I have it, I didn't really notice much of a difference, maybe a slight sound difference. But it will hold me over until ZZP or K&N come out with their intakes.


----------



## PizzaCruze (Mar 12, 2011)

just picked mine up from Autozone today, noticed a SLIGHT sound difference and noticed a slight MPG change while driving today.. Really want to get the whole new aftermarket intake system, my only concern is voiding the factory warranty


----------



## shawn672 (Oct 31, 2010)

you dont really have to worry about your warranty with just an intake


----------



## PizzaCruze (Mar 12, 2011)

shawn672 said:


> you dont really have to worry about your warranty with just an intake


Why do you say that? because its easy to swap back out or does the service dept not usually care?


----------



## VictoryRed08 (Feb 16, 2011)

PizzaCruze said:


> Why do you say that? because its easy to swap back out or does the service dept not usually care?

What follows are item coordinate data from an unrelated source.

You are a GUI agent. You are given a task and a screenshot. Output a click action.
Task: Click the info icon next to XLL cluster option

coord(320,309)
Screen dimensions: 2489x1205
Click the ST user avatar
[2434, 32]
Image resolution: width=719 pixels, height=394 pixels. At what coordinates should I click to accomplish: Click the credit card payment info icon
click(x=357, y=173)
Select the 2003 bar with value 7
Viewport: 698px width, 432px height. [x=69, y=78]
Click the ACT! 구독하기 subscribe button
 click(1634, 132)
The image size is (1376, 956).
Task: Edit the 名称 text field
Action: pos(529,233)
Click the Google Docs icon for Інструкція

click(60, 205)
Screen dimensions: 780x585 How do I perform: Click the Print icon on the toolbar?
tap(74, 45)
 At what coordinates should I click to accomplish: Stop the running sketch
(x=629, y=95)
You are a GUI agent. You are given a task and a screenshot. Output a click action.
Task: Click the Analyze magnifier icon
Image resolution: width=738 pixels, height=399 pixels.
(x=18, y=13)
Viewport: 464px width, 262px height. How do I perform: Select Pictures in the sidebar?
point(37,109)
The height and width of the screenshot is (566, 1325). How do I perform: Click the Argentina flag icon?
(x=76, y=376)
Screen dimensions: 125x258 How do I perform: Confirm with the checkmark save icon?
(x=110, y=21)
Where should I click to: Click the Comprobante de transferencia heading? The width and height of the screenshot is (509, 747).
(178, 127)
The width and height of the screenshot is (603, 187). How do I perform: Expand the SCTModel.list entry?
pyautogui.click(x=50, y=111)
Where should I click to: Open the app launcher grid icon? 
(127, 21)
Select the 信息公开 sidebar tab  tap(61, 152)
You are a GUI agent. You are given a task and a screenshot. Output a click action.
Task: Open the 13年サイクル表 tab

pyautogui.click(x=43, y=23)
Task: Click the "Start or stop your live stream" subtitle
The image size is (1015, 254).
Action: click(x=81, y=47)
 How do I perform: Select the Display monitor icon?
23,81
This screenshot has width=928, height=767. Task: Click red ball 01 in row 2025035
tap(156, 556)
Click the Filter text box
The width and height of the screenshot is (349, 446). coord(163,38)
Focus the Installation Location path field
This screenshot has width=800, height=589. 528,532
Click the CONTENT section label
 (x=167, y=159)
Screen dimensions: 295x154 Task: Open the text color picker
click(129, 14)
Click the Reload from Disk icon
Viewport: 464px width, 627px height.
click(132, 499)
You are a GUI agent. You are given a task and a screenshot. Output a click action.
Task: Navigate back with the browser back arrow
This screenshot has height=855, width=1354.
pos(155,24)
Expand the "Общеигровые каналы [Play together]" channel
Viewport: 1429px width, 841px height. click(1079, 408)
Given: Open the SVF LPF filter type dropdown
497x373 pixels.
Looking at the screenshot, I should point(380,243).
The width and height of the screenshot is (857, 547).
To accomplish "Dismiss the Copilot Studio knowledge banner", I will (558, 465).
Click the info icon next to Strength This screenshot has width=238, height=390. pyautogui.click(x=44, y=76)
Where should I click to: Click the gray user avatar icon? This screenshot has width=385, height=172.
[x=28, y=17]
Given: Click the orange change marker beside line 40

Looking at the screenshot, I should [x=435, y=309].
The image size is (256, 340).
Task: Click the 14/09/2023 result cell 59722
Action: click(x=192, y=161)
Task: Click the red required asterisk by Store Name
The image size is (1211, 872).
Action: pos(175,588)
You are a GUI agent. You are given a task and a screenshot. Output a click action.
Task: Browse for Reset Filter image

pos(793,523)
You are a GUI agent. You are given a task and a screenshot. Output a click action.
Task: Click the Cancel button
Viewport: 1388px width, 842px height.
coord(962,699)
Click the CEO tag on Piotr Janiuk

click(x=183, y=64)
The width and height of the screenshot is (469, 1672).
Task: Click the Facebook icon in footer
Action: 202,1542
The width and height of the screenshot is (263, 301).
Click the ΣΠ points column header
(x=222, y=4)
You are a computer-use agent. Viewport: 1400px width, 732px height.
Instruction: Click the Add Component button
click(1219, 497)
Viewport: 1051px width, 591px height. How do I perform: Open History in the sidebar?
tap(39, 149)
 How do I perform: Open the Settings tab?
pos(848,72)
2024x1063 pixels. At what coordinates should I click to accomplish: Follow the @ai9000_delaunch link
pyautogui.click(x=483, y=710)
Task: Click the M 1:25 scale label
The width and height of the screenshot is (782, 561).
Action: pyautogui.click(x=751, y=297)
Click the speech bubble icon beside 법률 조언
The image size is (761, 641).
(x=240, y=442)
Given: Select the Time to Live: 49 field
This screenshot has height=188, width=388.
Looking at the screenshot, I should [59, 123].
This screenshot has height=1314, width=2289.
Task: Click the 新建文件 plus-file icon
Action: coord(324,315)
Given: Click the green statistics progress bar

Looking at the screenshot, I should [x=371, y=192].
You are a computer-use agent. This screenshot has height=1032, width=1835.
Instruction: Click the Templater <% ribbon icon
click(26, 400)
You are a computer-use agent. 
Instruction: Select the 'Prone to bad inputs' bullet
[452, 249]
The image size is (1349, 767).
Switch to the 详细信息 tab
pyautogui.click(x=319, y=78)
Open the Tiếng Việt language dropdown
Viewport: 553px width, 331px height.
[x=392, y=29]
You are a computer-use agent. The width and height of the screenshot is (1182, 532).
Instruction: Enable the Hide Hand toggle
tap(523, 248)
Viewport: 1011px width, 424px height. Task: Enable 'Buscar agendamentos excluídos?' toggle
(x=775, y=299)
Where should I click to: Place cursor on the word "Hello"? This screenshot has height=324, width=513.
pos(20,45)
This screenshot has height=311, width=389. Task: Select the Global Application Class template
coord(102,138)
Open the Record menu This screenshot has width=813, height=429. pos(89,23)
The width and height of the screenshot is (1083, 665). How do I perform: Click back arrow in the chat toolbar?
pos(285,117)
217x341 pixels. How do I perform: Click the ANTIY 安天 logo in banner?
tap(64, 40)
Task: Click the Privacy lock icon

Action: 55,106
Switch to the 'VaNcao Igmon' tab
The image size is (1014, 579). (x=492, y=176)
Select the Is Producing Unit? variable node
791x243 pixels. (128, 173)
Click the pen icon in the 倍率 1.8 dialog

Well the rule of thumb with any mod is that if you go into a dealer with an issue and they can prove that your mod caused it, whatever you're bringing it in for will no be covered (which doesn't mean your warranty is completely void).

I've brought our cobalt (it has an intake) in plenty of times for different warranty work and never had an issue.

But if it were something like your engine blew up, you may want to consider putting the stock intake back on (not that your engine will blow up from an intake, it is unlikely the intake will case you any issues at all).


----------



## PizzaCruze (Mar 12, 2011)

I have had intakes before just never also had the pleasure of having a warranty as well so its kind of a whole new world for me.. With my job and what the cruze is used for probably voids the warranty anyways lol.. Im super pumped for the release of the Injen CAI anyways, and will probably order one and install it anyways as well


----------



## TGreyCruze (Feb 21, 2011)

My K&N filter is only a week old, lol. Now i have the Injen on there and regret not waiting a week but i didnt know i was going to get picked to do the intake by adrian.


----------



## elwood58 (Feb 2, 2011)

VictoryRed08 said:


> I have it, I didn't really notice much of a difference, maybe a slight sound difference. But it will hold me over until ZZP or K&N come out with their intakes.


I have run them on everything i drive for years now, and have had pretty good results. I usually notice a little throttle response improvement, but HP gains are not noticeable, at least to my seat pants dyno.


----------



## shawn672 (Oct 31, 2010)

I've always had aftermarket intakes on my cars, never had issues with various Chevy dealerships including warranty work. As mentioned though, if the engine blows or a MAF sensor goes, toss the stock airbox back on before going in.

If they see it and they can blame the problem on that, they will. If you go in for an issue with your paint, they're not going to see the intake and deny you lol


----------